To my knowledge, there are basically three ways to do it.
1: s = part1 + part2 + part3 + ... partn
2: s = string.join([part1, part2, partn], "")
3: s = "%s%s%s%s" % (part1, part2, part3, part4)
Am I missing anything?
My guess was that method #2 is fastest, followed by 3 and then #1 would
be (by far) the slowest.
I did a quick test (using the unix shell 'time' command) which more or
less confirmed my hypothesis.
Just now, however, I decided to do a more indepth test with the Python
profiler. The results were surprising: method #1 above was fastest,
followed closely by #3, and #2 lagged way back. So, according to this
test, s = part1 + part2 + partn seems to be the fastest way to build a
string out of parts.
Can someone look at my profiling script and see if I made any obvious
errors? Is behavior of strings already well-known?
By the way, the new_profile module below is just the same as the
regular Python profile with a new profiling constant calibrated for my
machine.
thanks,
---Preston
print "This program demonstrates the relative efficiency of different
types of string construction methods in Python."
print "Method 1: s = a + b"
print "Method 2: s = string.join([a, b], '')"

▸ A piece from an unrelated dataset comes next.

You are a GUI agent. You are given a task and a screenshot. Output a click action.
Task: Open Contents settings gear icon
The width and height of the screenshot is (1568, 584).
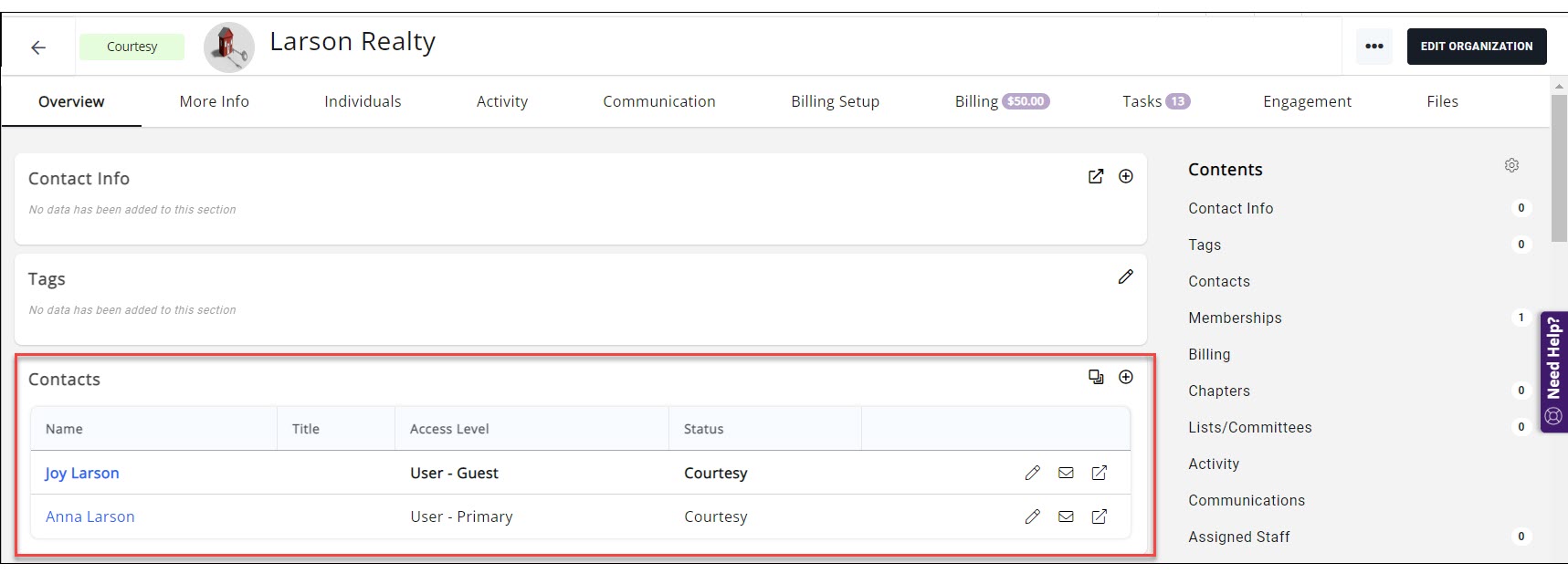[1511, 166]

print "Method 3: s = '%s%s' % (a, b)"
import string, time
def method_1(a, b, c, d, e):
return a + b + c + d + e
def method_2(a, b, c, d, e):
return string.join([a, b, c, d, e], "")
def method_3(a, b, c, d, e):
return "%s%s%s%s%s" % (a, b, c, d, e)
def wrapper(method):
## a = str(time.time())
## b = "constant"
c_range = 50
d_range = 50
e_range = 50
for c in range(c_range):
for d in range(d_range):
for e in range(e_range):
# args = (a, b, str(c), str(d), str(e))
args = ("a", "b", "c", "d", "e")
apply(method, args)
import new_profile
import pstats
def __main__():
print "Profiling method_1:"
new_profile.run("wrapper(method_1)", "/tmp/m1.prof")
p = pstats.Stats("/tmp/m1.prof")
p.strip_dirs().sort_stats('time','cum', 'nfl').print_stats
().print_callees()
print "Profiling method_2:"
new_profile.run("wrapper(method_2)", "/tmp/m2.prof")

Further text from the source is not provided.